There are only four levels (and one hidden), but the game has a lot of replay value. After you beat the game, all of the doors in all of the levels are randomized, meaning different doors are locked and unlocked each time you play. What this means, is that you will have to navigate each level like it is a new level each time you play it. You can't memorize the locations and just speed-walk through it like a cakewalk. There is also a letter grading system for each level that ranks you according to time finished, number of crystals, boss defeat time (only one boss per level, but die and you have to start the whole level over like Nights into Dreams), and number of people rescued. The game may sound easy, but even with the excellent voice navigation it's possible to get stuck or lost, and if you don't progress QUICKLY through the level, you are likely to experience the frustrating constant flare-ups of flame that occur when your fire-percentage rating rises at specific intervals.

The graphics here are basically just an enhanced version of the Nights into Dreams engine, so if you liked that style of graphics you'll love them. There's some nice water and fire effects (and lighting effects to go with them), and while it's not terribly smooth I really like the overall style enormously. The sound in this game is just wonderful overall. From the rumble of the fire in the building to the whistle of flare-ups, from the laser-blasts to the crystal-clear dialog and voice navigation and classic super-hero music I just love the sound in this game.

If this game has one glaring flaw, it is this. The final hidden level. It's horrible. After you rescue the kid from the space station, you are stranded there, and the game becomes more like a suspense-horror game (in atmosphere I mean). You can't contact your team, and you're navigating the creepy deserted station where there's monsters and just a really creepy atmosphere as a mysterous and (again) creepy voice guides you through. It's actually a girl who is frozen and connected to the computer, but given the ghostly ambience, and then the incredible frustration of the level itself (whoever designed the section where you have have to climb TINY steel girders with your incredibly inaccurate jet boost to get out of the level SHOULD BE SHOT. I think I must have climbed the dang thing a thousand times only to fall back down to the beginning. Just plain bad design that. If it weren't for that final level and it's bad design, the game would be five stars despite it's short length. Have to deduct one for that level though.

To tell you the truth, while the game is truly awesome, it's the story that pulled me in, and perhaps not the way you might think.
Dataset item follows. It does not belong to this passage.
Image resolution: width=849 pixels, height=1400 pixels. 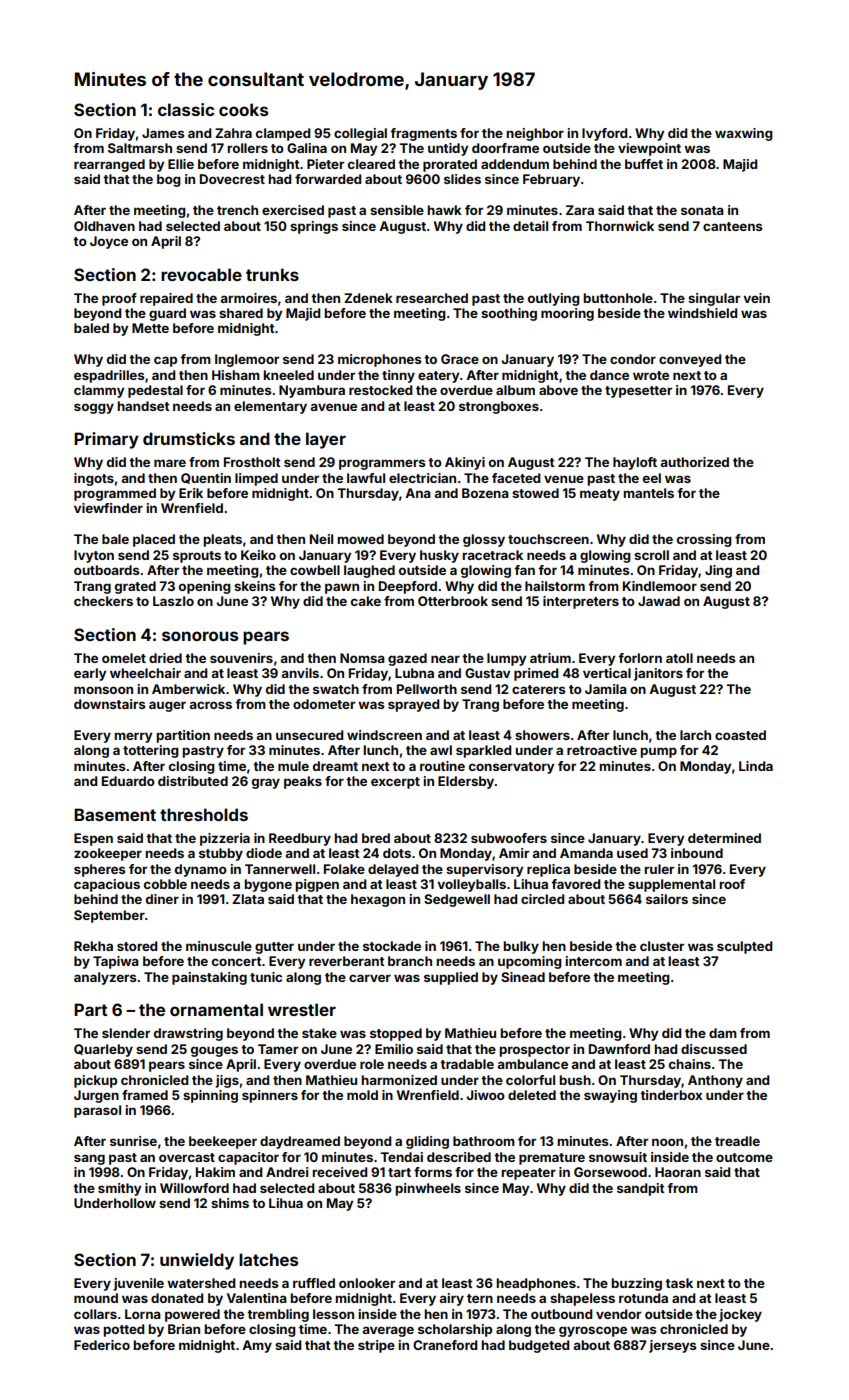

In the manual is described the reason why one of the young rookies joined in a short simple three paragraphs "A shimmering outline appears, extending a blood-soaked glove to hurl the young boy to safety." I don't know why, but the short description of a character having his life saved by a Burning Ranger and then deciding that was what he wanted to be, that got to me. And then in the fourth level (but kind of sadly, NOT the final level), there's a part where a little kid is the last survivor on a space station, and you have to carry the kid on your back as you run through the flames, reassuring the kid the whole time that everything is okay. That was one of the greatest moments in any game I've ever played. It's the kind of thing that makes you excitedly show a game to your friends and cry for a sequel even though many years have passed.

If you own a Saturn (and especially if you love Nights into Dreams), buy Burning Rangers. Beat the thing to unlock the random levels, then play them over and over and forget about the final level. I say again, BUY THIS GAME.